The joint embedding optimization can also be seen as maximizing the log-likelihood for a binomial problem where the output variable is the degree of similarity \(s_{1,2} = [ y_1 == y_2 ]\) and the input variable \(X = (x_1,x_2)\) the combined modalities :

\[\log p_{w_1,w_2,w_3}( s_{1,2} | x_1, x_2 )\]


\[p( s_{1,2} | x_1, x_2 ) = \int p( z_1 | x_1) p( z_2 | x_2) p( s_{1,2} | z_1, z_2) dz_1 dz_2\\ \geq \max_{z_1,z_2} p(z_1|x_1) p(z_2|x_2) p(s_{1,2} | z_1, z_2 )\]

Hence, maximizing

\[\mathscr{L}(w) = \max_{z_1,z_2} \log p_{w_1}(z_1|x_1) + \log p_{w_2}(z_2|x_2) + \log p_{w_3}( s_{1,2} | z_1, z_2 )\]

In Zero shot learning via joint latent similarity Embedding, Zhang et al. propose an algorithm that iteratively assigns to each example in the dataset an embedding value \((z_1, z_2)\) that maximizes the objective function over all data, then optimizes \(w = ( w_1,w_2,w_3 )\) for this assignment at a very good computational cost.

Connectionist temporal classification loss

This loss function is designed for temporal classification, to have the underlying network concentrate its discriminative capacity and sharpen its classification around spikes.

This loss has been used in audio classification.

We consider sequences x of length T, depending of the sampling interval. The idea is to design a network that is able to predict the correct class as well as blanks during no class is predicted. The underlying network output is enhanced with a blank class, and the output dictionary becomes \(L \cup \{ blank \}\). At each time step or audio frame, the network will predict the class probability \(y_k^t\) and the probability of a path is given by

\[p(\pi | x ) = \prod_{t=1}^T y_k^t\]

Nevertheless not every path can be a label : in audio classification, if successive frames are too close, they will correspond to the same phoneme, that’s why the first rule is to reduce successive identical predictions into 1 phoneme if there is no blank between them. Also blanks can be removed.
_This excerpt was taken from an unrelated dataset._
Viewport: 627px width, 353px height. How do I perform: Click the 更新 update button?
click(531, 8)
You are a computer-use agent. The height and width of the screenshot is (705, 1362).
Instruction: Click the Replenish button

\[\mathcal{B}(a--ab-) = \mathcal{B}(-aa-abb) = aab\]

and the probability of a label in the CTC loss is defined as the sum of the probabilities of all paths reducing to it :

\[p(l | x ) = \sum_{\pi \in \mathcal{B}^{-1}(l)} p(\pi | x )\]

The CTC loss is simply the negative log likelihood of this probability for correct classification

\[- \sum_{(x,l)\in \mathcal{S}} \ln p(l | x)\]

The original paper gives the formulation to compute the derivative of the CTC loss.

You’re all set for choosing the right loss functions.